= Instructions to follow =
Rewrite the items starting with the line containing "At what coordinates" and continuing through the line containing "(x=230, y=194)", changing "Import Behavior" to "Export Behavior" and keeping everything else the same. Leave out the pictures.

= Supplied material =
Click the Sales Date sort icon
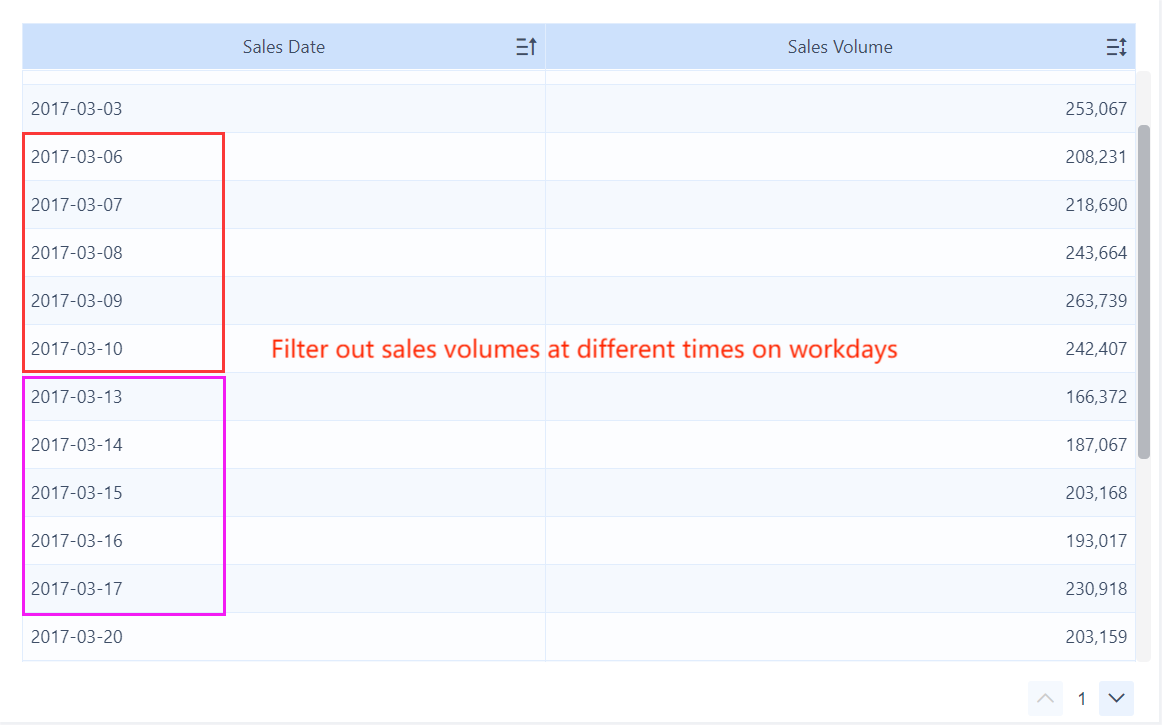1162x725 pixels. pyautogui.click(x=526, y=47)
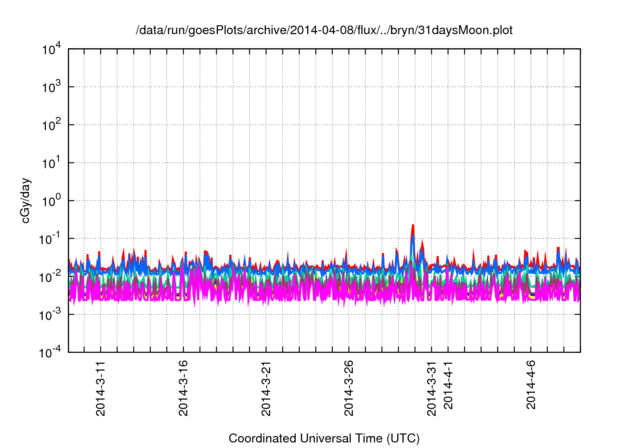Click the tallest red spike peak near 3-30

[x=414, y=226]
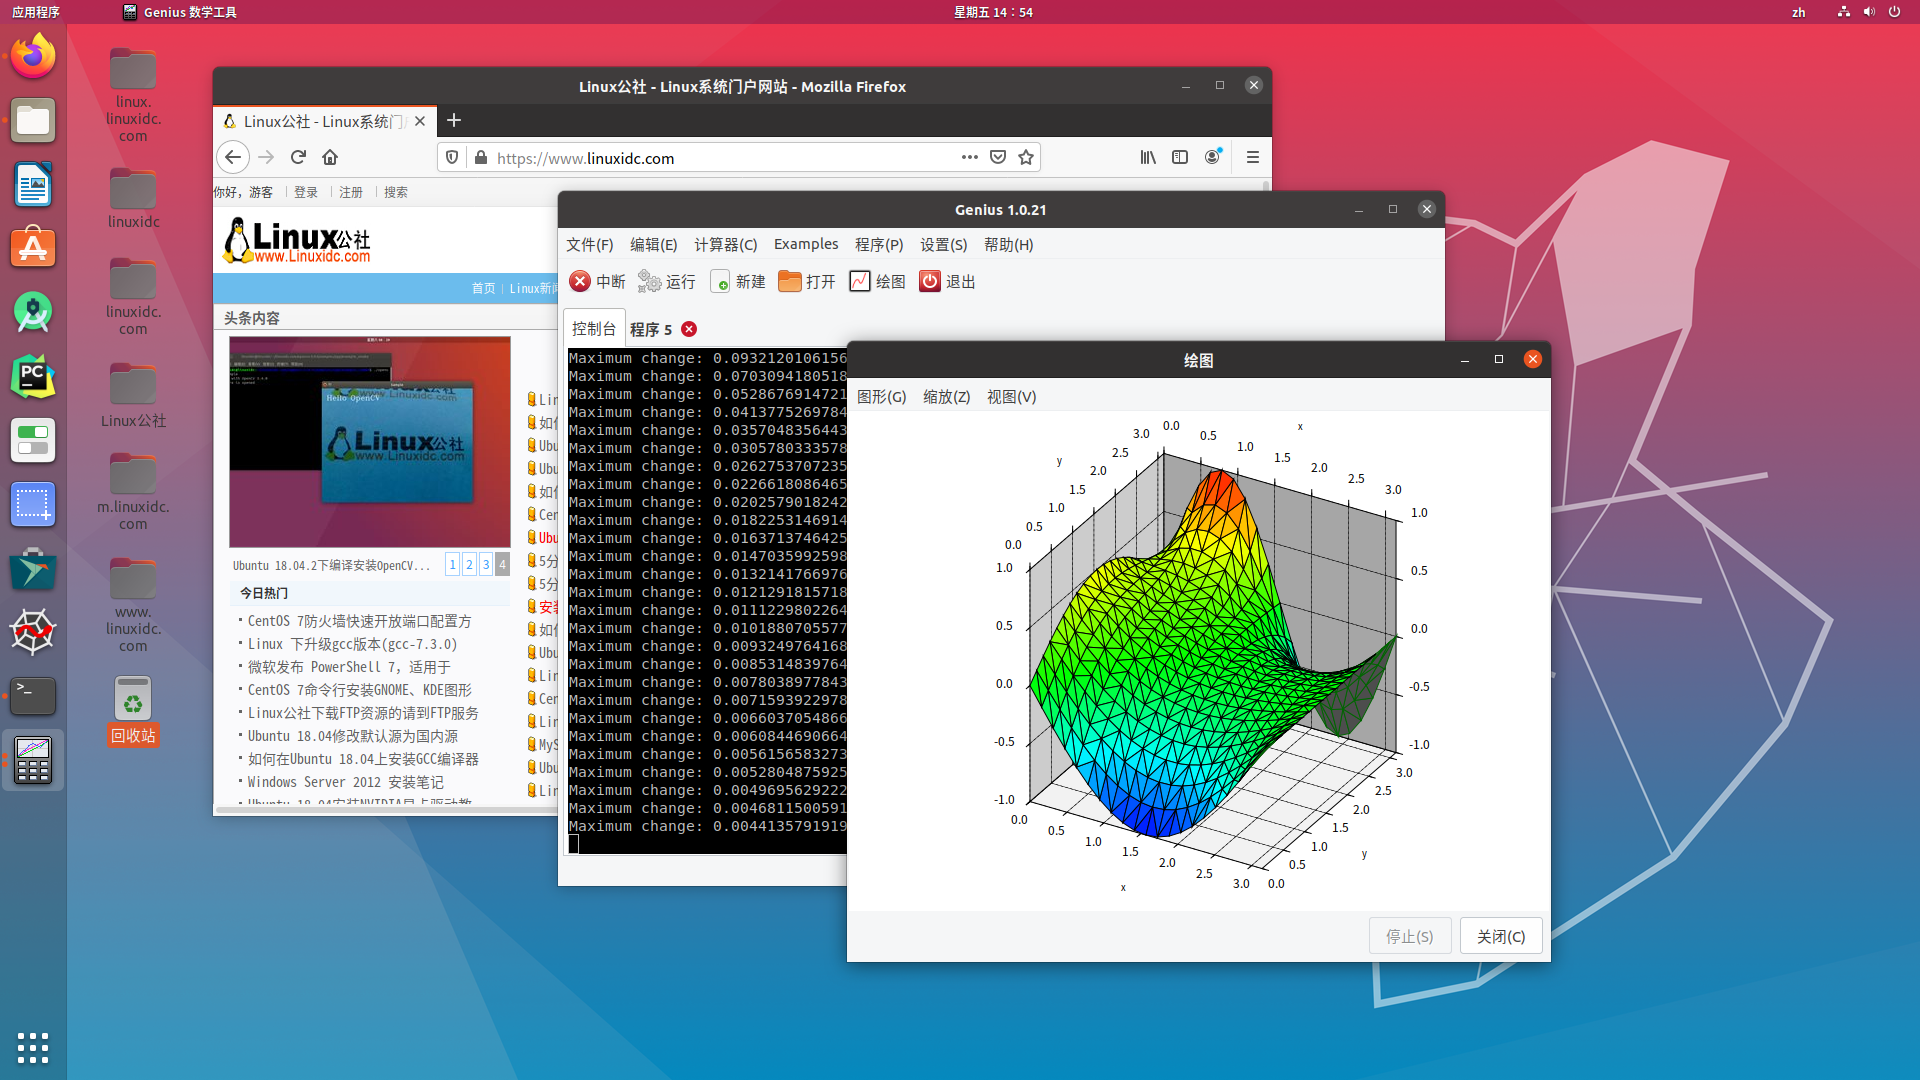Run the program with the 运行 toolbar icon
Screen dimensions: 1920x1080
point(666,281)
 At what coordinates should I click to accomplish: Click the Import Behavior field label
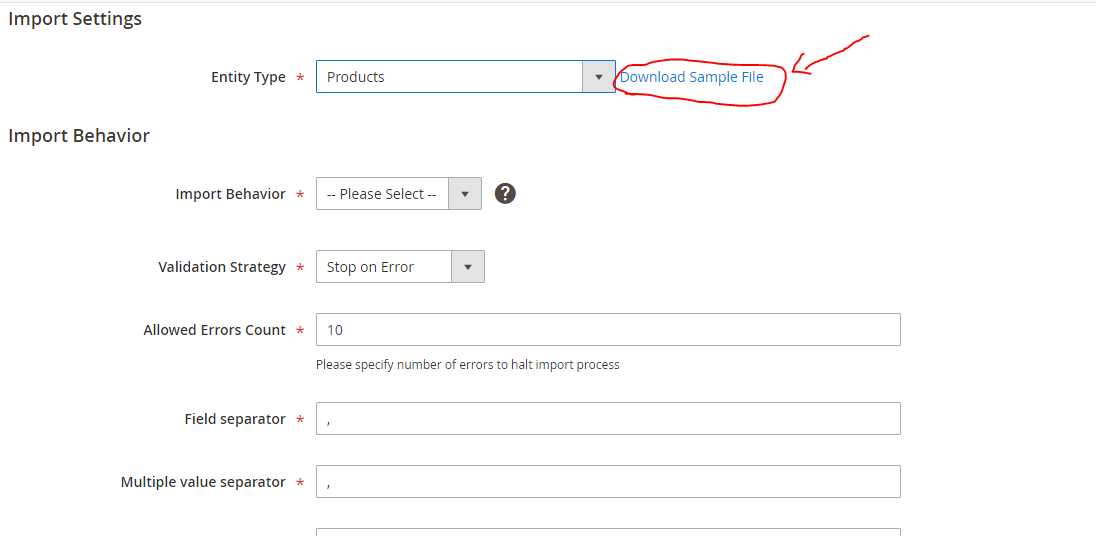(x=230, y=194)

--

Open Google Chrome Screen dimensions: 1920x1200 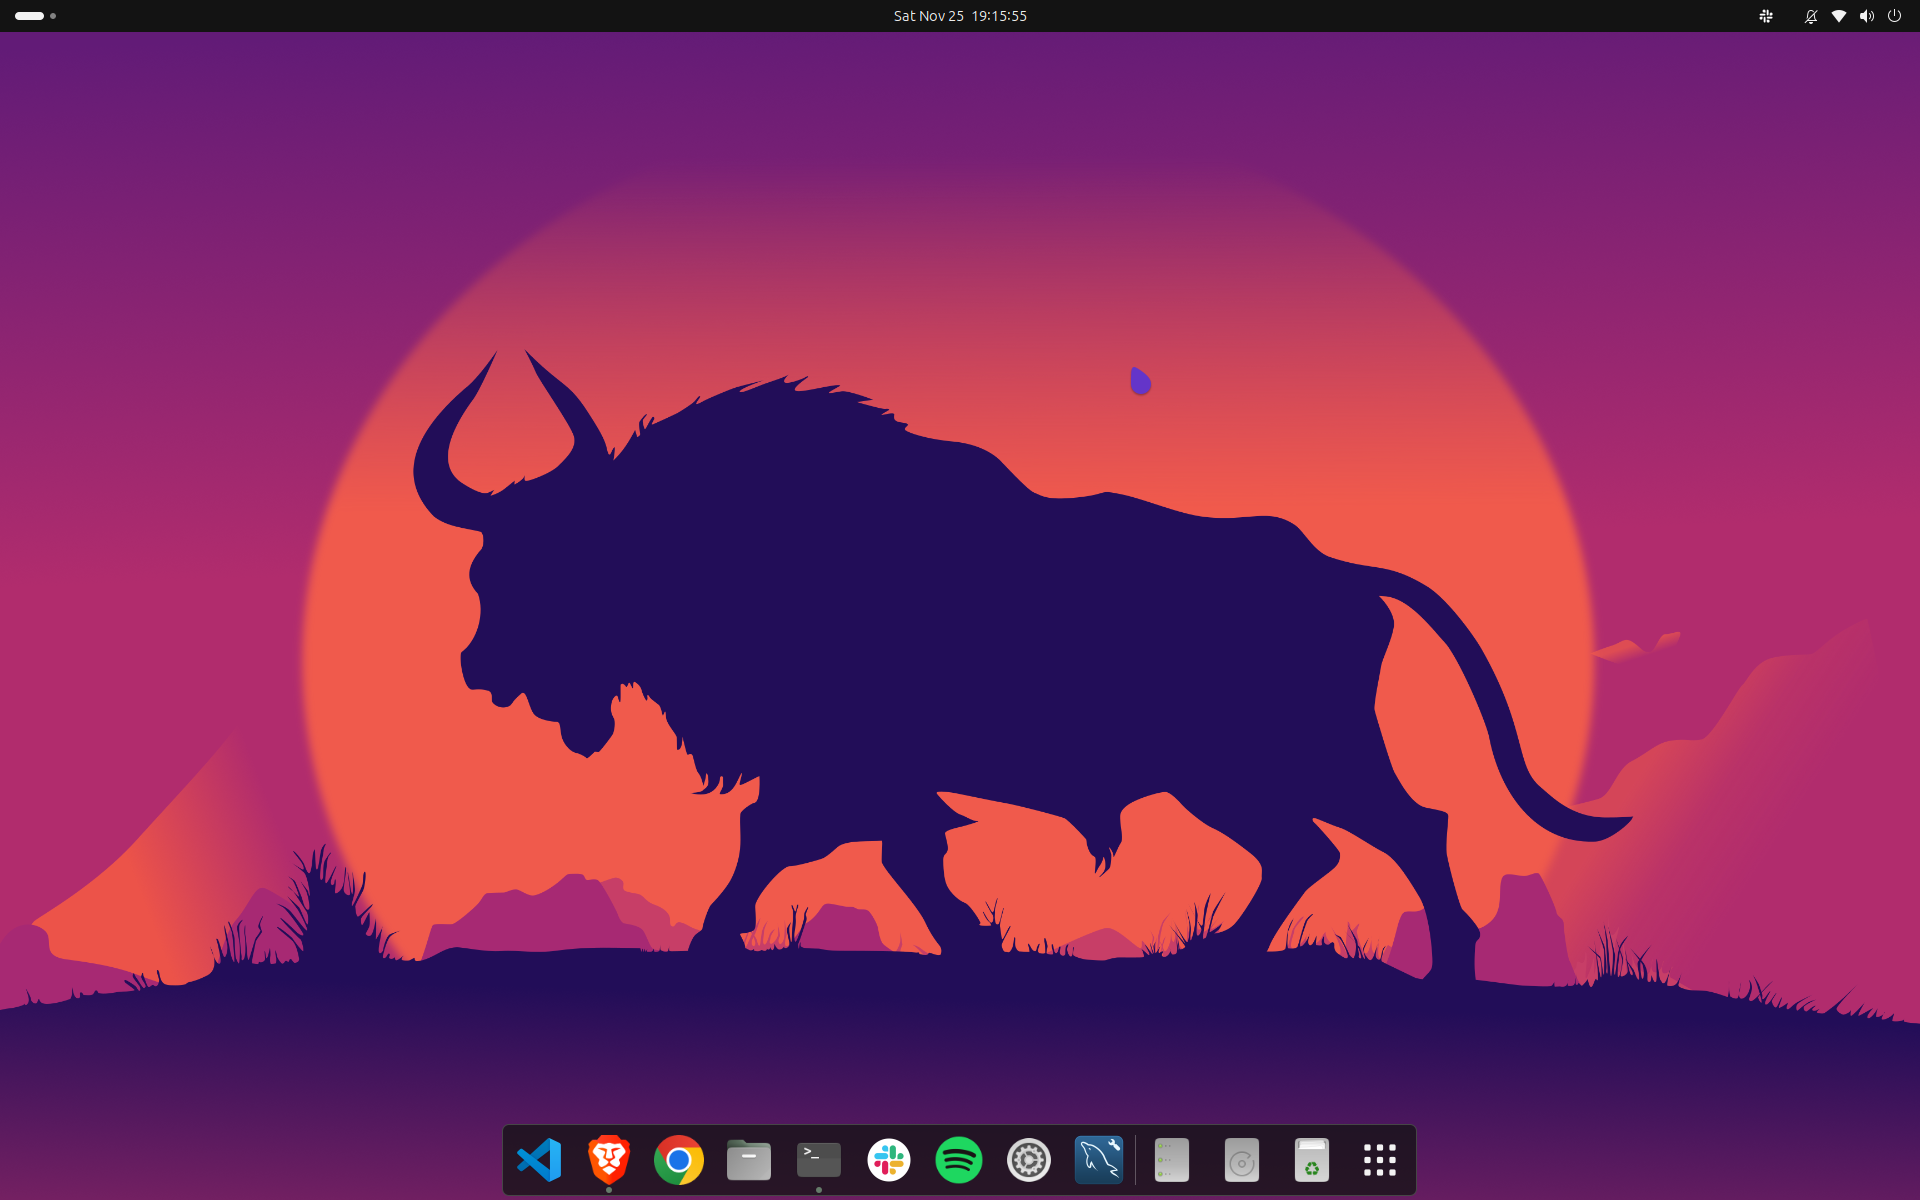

= Answer to this exercise =
 At what coordinates should I click to accomplish: Click the Export Behavior field label
(x=230, y=194)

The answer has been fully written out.